WORK ORDER: Go through the data below. List every line that holds the word "width".

[Opening DATA PROVIDED section]

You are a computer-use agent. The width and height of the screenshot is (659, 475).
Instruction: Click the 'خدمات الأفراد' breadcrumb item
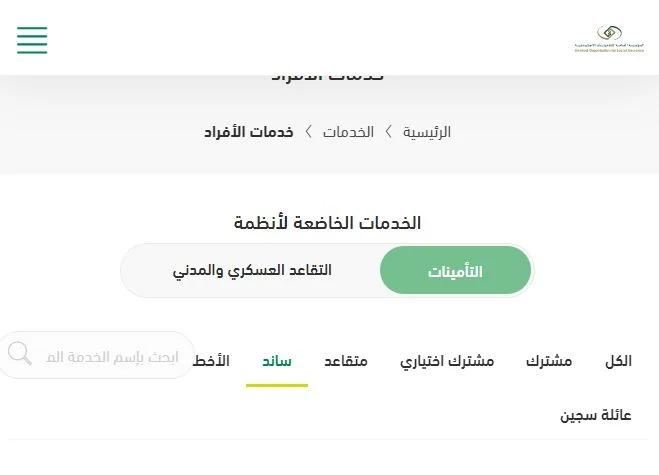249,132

[Closing DATA PROVIDED section]
[Opening DATA PROVIDED section]

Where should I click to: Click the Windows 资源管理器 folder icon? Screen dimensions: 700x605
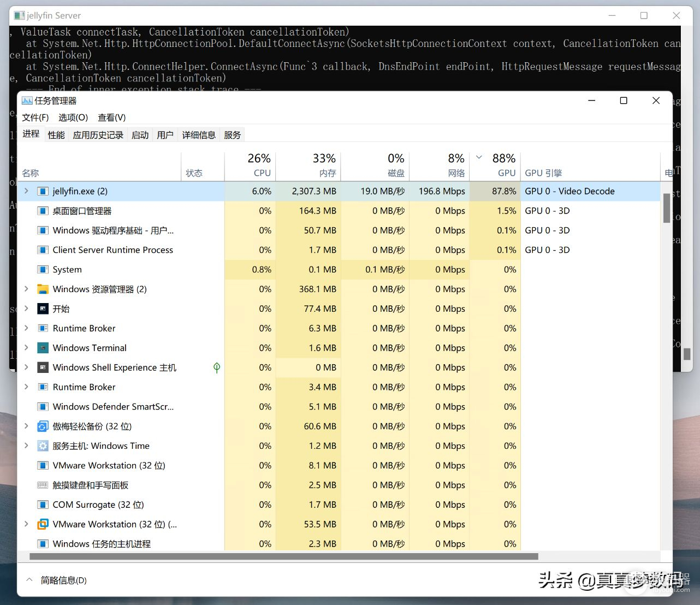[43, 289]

[Closing DATA PROVIDED section]
[Opening DATA PROVIDED section]

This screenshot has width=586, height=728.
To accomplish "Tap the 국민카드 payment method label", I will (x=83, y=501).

[Closing DATA PROVIDED section]

EXERCISE ANSWER:
You are a computer-use agent. The width and height of the screenshot is (659, 475).
This screenshot has width=586, height=728.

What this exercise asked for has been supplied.